C’è un momento, di solito tra il profumo di mele e quello della cannella, in cui capisci che stai per mangiare qualcosa di “comfort” senza dover poi fare i conti con unto, pesantezza e sensi di colpa. E sì, le frittelle possono essere così: morbide, dolci al punto giusto, e soprattutto al forno.
Perché al forno cambia tutto (ma non il gusto)
La frittura ha il suo fascino, ma porta con sé più grassi e quel retrogusto “pesante” che, diciamolo, rovina un po’ la magia.
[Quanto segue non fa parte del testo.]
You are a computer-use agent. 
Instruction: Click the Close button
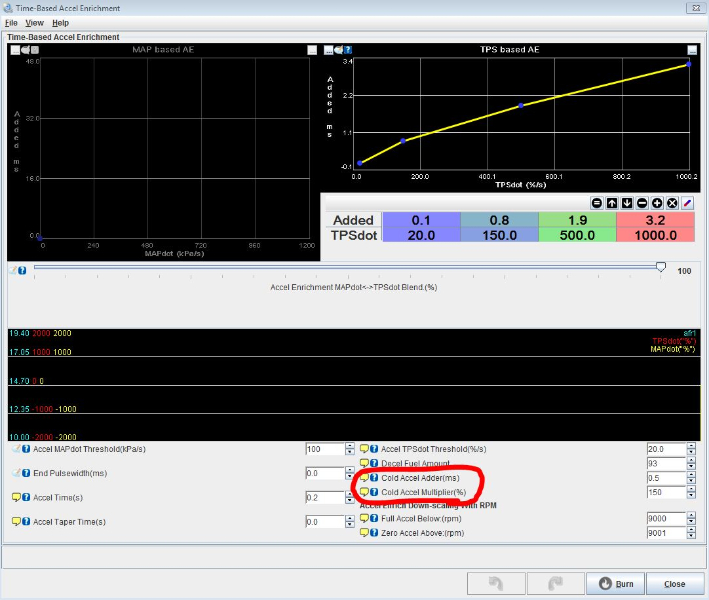[674, 583]

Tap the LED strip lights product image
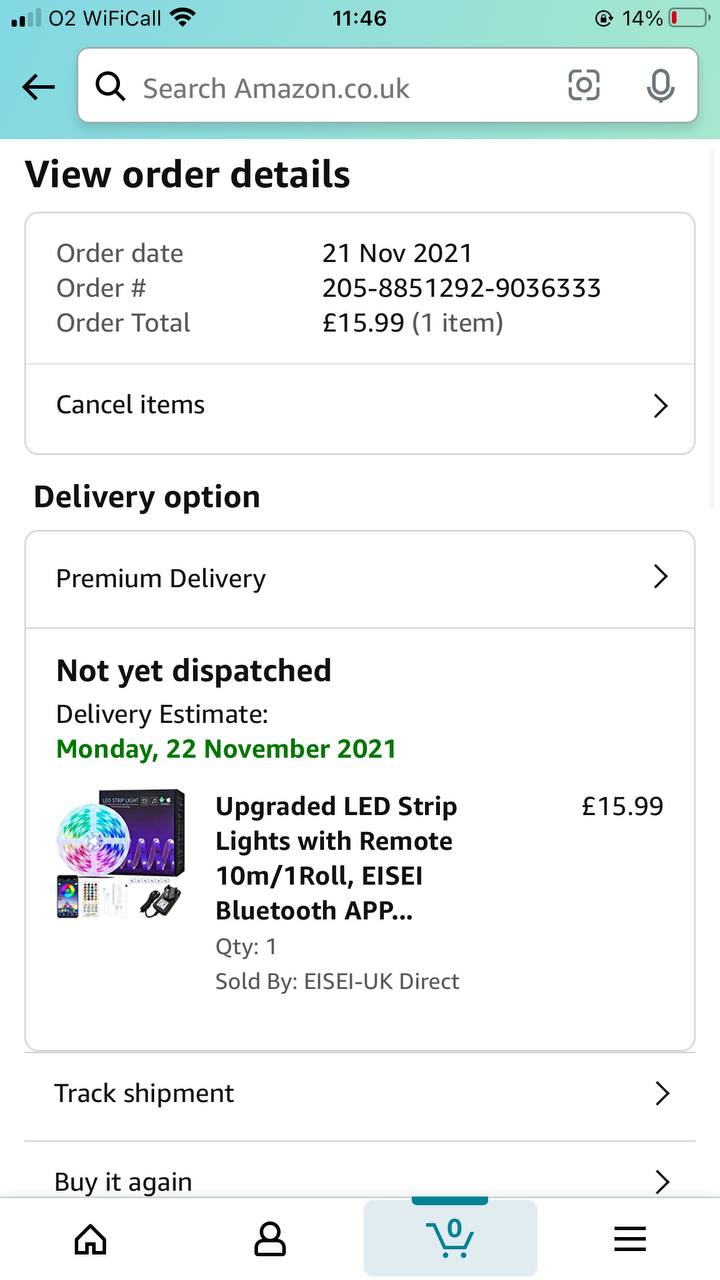click(x=121, y=853)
Con la cottura in forno ottieni invece:
- una consistenza soffice dentro e leggermente dorata fuori
- meno calorie, perché niente bagno d’olio
- una ricetta più adatta a colazione e merenda, non solo alle feste
Il trucco sta nella pastella: deve essere abbastanza densa da avvolgere le mele, ma non così pesante da diventare un mattone.
Ingredienti
(Dosi per circa 15-20 frittelle leggere)
- 2 mele (Golden o Renette)
- 130 g farina (0 o integrale)
- 1 cucchiaino lievito per dolci (circa 5 g)
- 30 g zucchero (anche di canna, puoi scendere a 20 g se le mele sono molto dolci)
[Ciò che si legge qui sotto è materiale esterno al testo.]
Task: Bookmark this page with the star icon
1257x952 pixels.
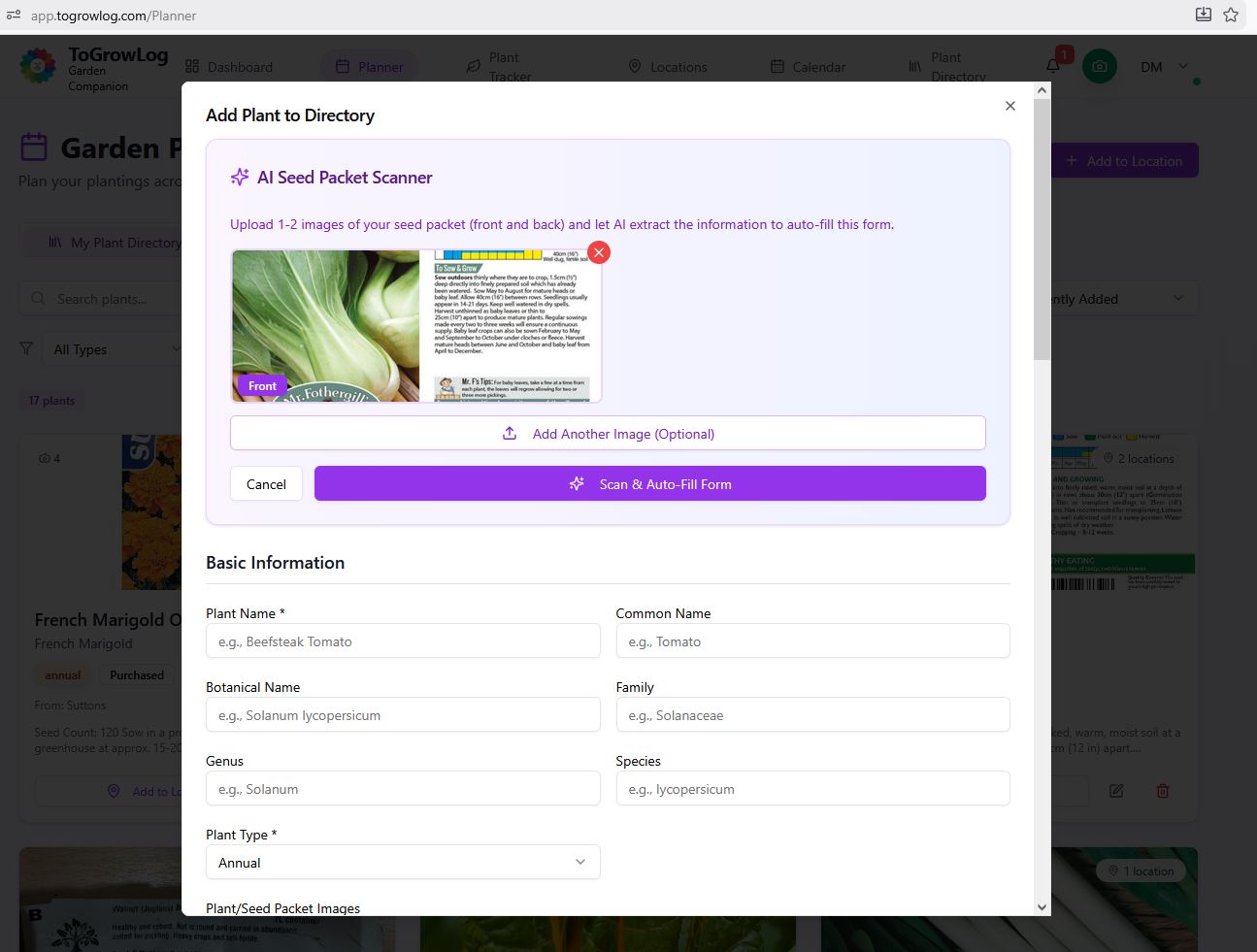Action: (1231, 15)
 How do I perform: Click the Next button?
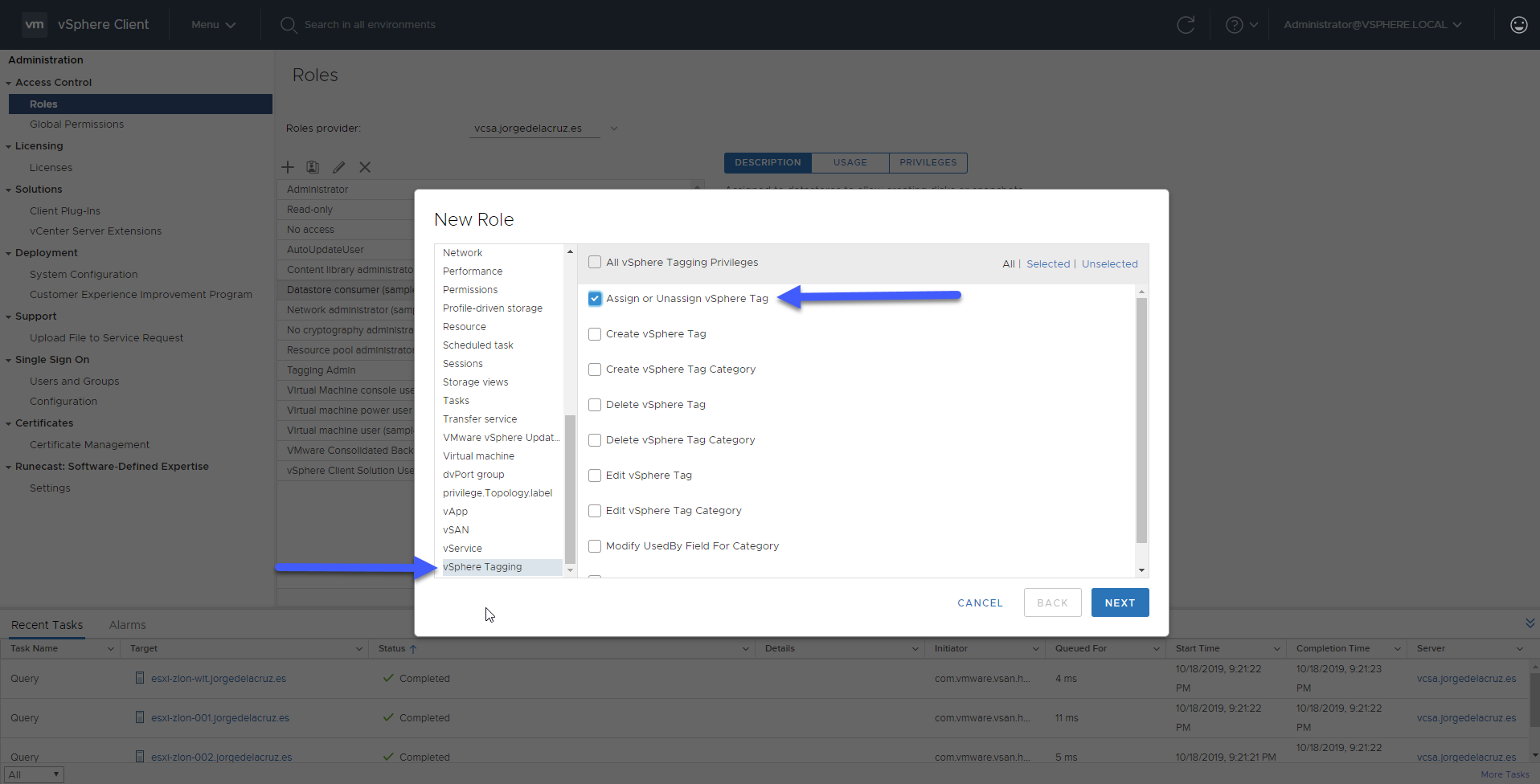coord(1120,602)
- 1 uovo (facoltativo, vedi varianti)
- 120 ml latte (anche vegetale)
- 1 cucchiaio olio di semi o extravergine (opzionale, ma aiuta la morbidezza)
- 1 pizzico di sale
- 1 cucchiaino cannella (o a piacere)
- Scorza grattugiata di 1 limone (facoltativa)
- Succo di limone per le mele
- Zucchero a velo q.b. per servire
Metodo
- Accendi il forno a 170°C statico e prepara una teglia con carta forno. Se vuoi frittelle più “regolari”, puoi usare anche pirottini piccoli.
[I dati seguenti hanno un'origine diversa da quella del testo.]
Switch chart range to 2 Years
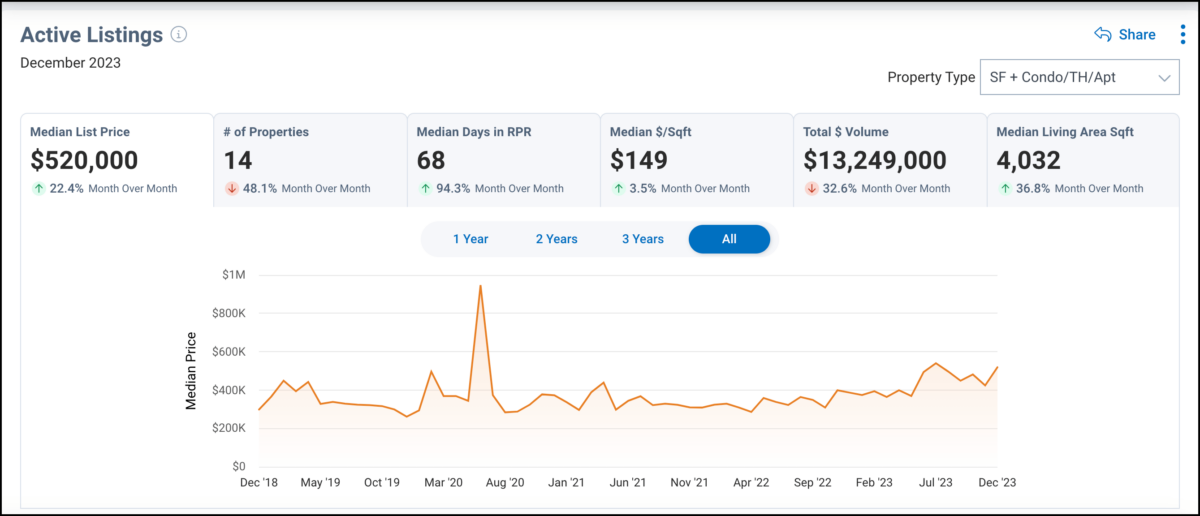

- Prepara le mele: lavale, sbucciale e tagliale a fette di circa 0,5 cm (oppure a cubetti). Irrorale con poco succo di limone per non farle annerire.
- Mescola gli ingredienti secchi in una ciotola: farina, lievito, zucchero, sale e cannella. Aggiungi anche la scorza di limone se ti piace quel profumo fresco.
- A parte unisci i liquidi: sbatti l’uovo con il latte e, se lo usi, l’olio.
- Crea la pastella: versa i liquidi nella ciotola dei secchi e mescola con una frusta a mano. Deve venire un composto denso e omogeneo, senza grumi (se è troppo compatto, aggiungi 1 o 2 cucchiai di latte).
- Unisci le mele: puoi incorporare i cubetti direttamente nella pastella oppure immergere le fette una ad una, come si fa con le frittelle classiche.
- Forma le frittelle: distribuisci cucchiaiate di impasto sulla teglia, lasciando un po’ di spazio tra una e l’altra. Se usi le fette immerse, appoggiale e “ripassa” sopra un filo di pastella.
- Cuoci per 18-25 minuti, finché sono gonfie e dorate. Per sicurezza fai la prova stecchino su una frittella più grande.
- Servi tiepide: una spolverata leggera di zucchero a velo e via, la casa profuma come una pasticceria.
Piccoli trucchi per renderle davvero “light” (senza perdere magia)
- Zucchero sotto controllo: le mele fanno già metà del lavoro, quindi 20-30 g bastano spesso.
- Farina integrale: aumenta le fibre e dà un gusto più rustico, perfetto con la cannella.
- Cottura giusta: non alzare troppo la temperatura per “fare prima”, rischi fuori scuro e dentro crudo.
Varianti facili (vegane e senza glutine)
- Versione vegana: sostituisci l’uovo con 1 cucchiaio di semi di lino tritati mescolati con 3 cucchiai d’acqua (lascia riposare 10 minuti). Usa latte vegetale.
- Senza glutine: usa farina di riso (stessa quantità). Se la pastella sembra troppo liquida, aggiungi 1 cucchiaio extra.
- Ancora più leggere: elimina l’olio e aumenta di poco il latte, il risultato sarà meno “ricco” ma comunque soffice.
Il bello di queste frittelle è che non sembrano una rinuncia. Sembrano una scelta furba. E quando le addenti, calde e profumate, capisci che il “guilty-free” può essere anche davvero buono.